QUARTO FEITO DE CINZAS

Foto por Helen Lee em Pexels.com

A peça “Quarto Feito de Cinzas” foi escrita atendendo a um convite da atriz Renata Mazzei. Ela, morando na Itália; o Anderson, no Brasil. O convite para que ele escrevesse um texto teatral para a atriz chegou por e-mail, que o autor leu em uma Quarta-Feira de Cinzas, na ressaca psicológica do carnaval recém-terminado. “Quarto Feito de Cinzas” é um monólogo no qual a personagem Renata Natali veste e se despe de uma camisa de força que somos forçados a usar pautados pelo calendário.
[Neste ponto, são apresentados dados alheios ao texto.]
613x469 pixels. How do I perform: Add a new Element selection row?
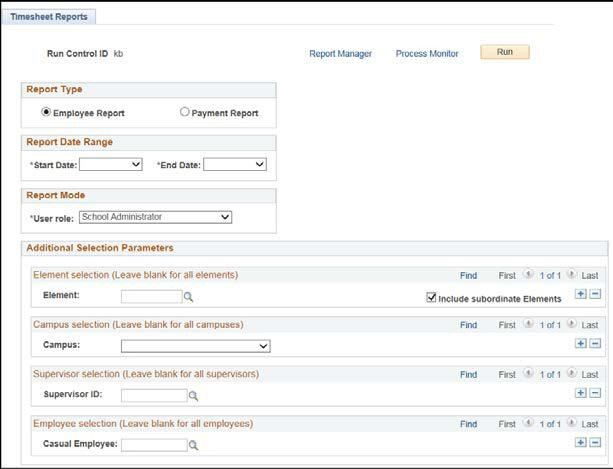click(x=581, y=294)
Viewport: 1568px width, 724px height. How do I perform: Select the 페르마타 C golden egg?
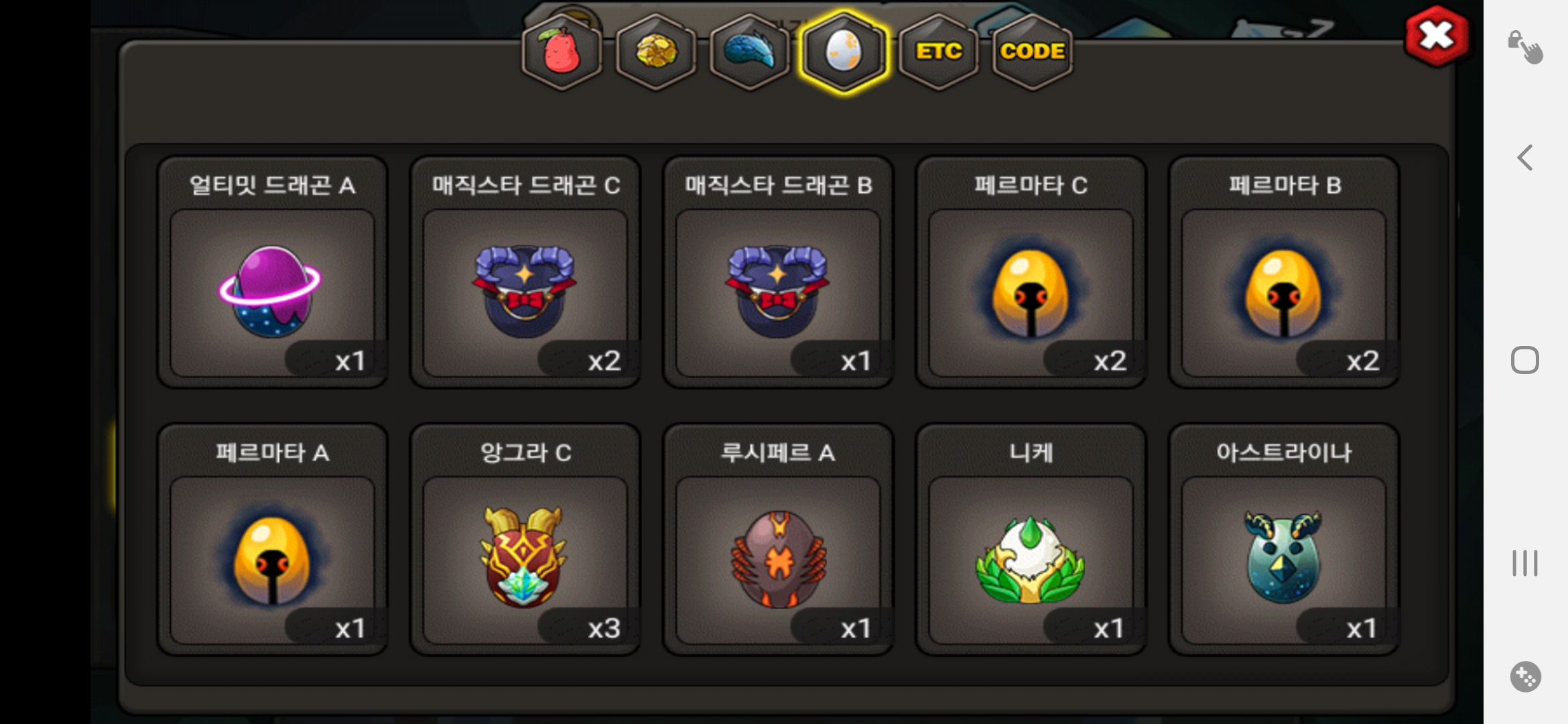pos(1031,272)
Vivendo no Brasil, nós vestimos a fantasia da alegria em várias datas, a principal delas é o carnaval. Durante 4 dias, nós bailamos, dançamos e cantamos uma felicidade que nem sempre vem de nossas entranhas. Nossa fantasia de carnaval serve para esconder tristezas, frustrações, raivas e uma angústia que insiste em não se descolar de nossa pele bronzeada. Esta fantasia, que muitos brasileiros usam em fevereiro ou março, também serve para o italiano, um povo latino e festeiro, que sabe esconder suas aflições por baixo da celebração carnavalesca de um baile de máscaras.

TRÊS POR QUARTO

A atriz Alessandra Scaff durante ensaio da peça

“Três por Quarto” é uma peça que dialoga com “Navalha na Carne”, de Plínio Marcos. Três personagens interagem no quarto de prostíbulo, no qual descarregam, através de diálogos acidamente poéticos, os dramas de uma sociedade na qual os marginalizados e a classe média choram juntos seus dramas sobre uma cama.

ELEVADOR PARA O PARAÌSO

Foto por Michael Morse em Pexels.com

“Elevador para o Paraíso” é uma peça à qual se assiste com o ouvido na música “Stairway to Heaven”, da banda de rock Led Zeppelin. Na sala de um apartamento de classe média, uma família abre a porta da casa para parentes e agregados, que, ao subirem pelo elevador, vão revelando segredos que constroem e destroem as suas relações.